Na região de encontro entre os rios Beni e Mamoré, já na fronteira com Rondônia, a extensão dos alagamentos superou 500 quilômetros além da margem.

Segundo informações do governo boliviano, desde o início do ano, 60 pessoas já haviam morrido, a maioria por alagamentos e deslizamentos de terra. Mais de 300 municípios bolivianos decretaram situação de emergência.

Vários setores da população boliviana relacionam as enchentes no país diretamente com as barragens das usinas hidrelétricas no Rio Madeira. Indício de que isso pode ocorrer é que, em 6 de março, o ministro das Relações Exteriores da Bolívia, David Choquehuanca, afirmou que se reunirá com o Ministro das Relações Exteriores brasileiro Luiz Alberto Figueiredo para analisar  essa situação.

Uma das áreas mais atingidas na Bolívia é nas proximidades da confluência do Rio Beni e do Rio Mamoré.
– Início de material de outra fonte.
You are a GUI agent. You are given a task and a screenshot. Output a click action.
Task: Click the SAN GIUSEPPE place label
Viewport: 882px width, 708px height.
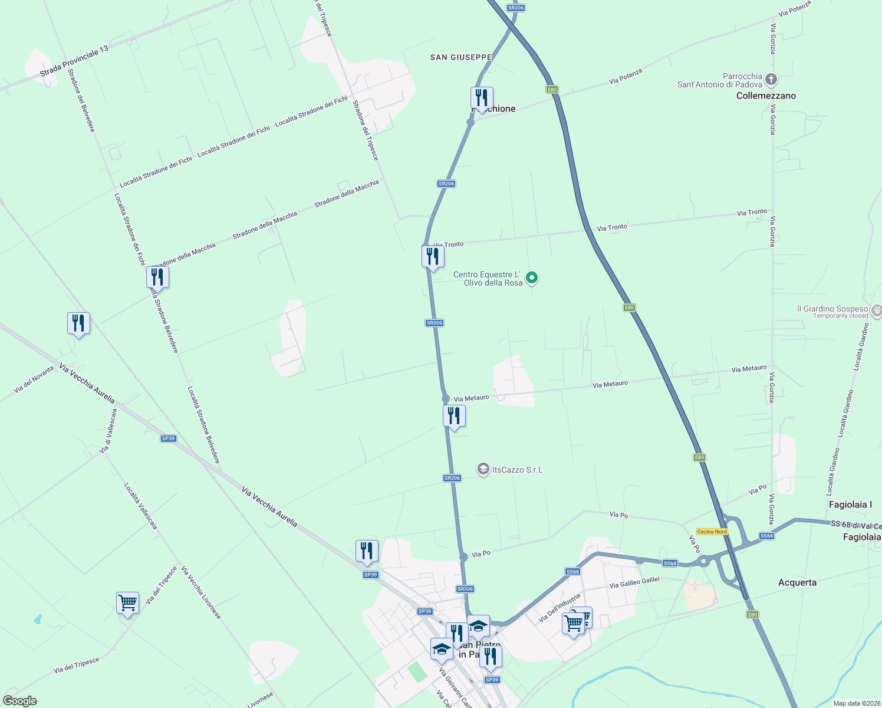click(460, 57)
É a partir da junção dos dois que o rio passa a ser chamado de Madeira.


Povo exige reparação

Lideranças comunitárias e famílias do bairro do Triângulo, comunidade ribeirinha Nazaré, comunidade ribeirinha de São Carlos, Baixa do União e demais áreas atingidas pelos impactos ambientais, oriundos das usinas do Rio Madeira, exigem indenização pela perda da produção que garante a sua subsistência, construção e relocação das obras públicas, verba de manutenção para todas as famílias atingidas, entre outras demandas para a sua reestruturação física e econômica.

A Frente de Defesa dos Povos Ribeirinhos da Universidade Federal de Rondônia – UNIR também se mobiliza para que a universidade dê apoio científico para que possa realizar um novo levantamento referente aos impactos ambientais e sociais causados pelas UHEs do Rio Madeira.

Para o engenheiro Jorge Luiz da Silva Alves, que faz parte do Departamento de Ciência e Tecnologia do Sindicato dos Engenheiros do Estado de Rondônia, as causas do surgimento das inundações do rio têm sim a participação das UHEs do Madeira, pois para o engenheiro faltou planejamento e mitigação para compensar as famílias e instituições que foram lesadas pelas inundações.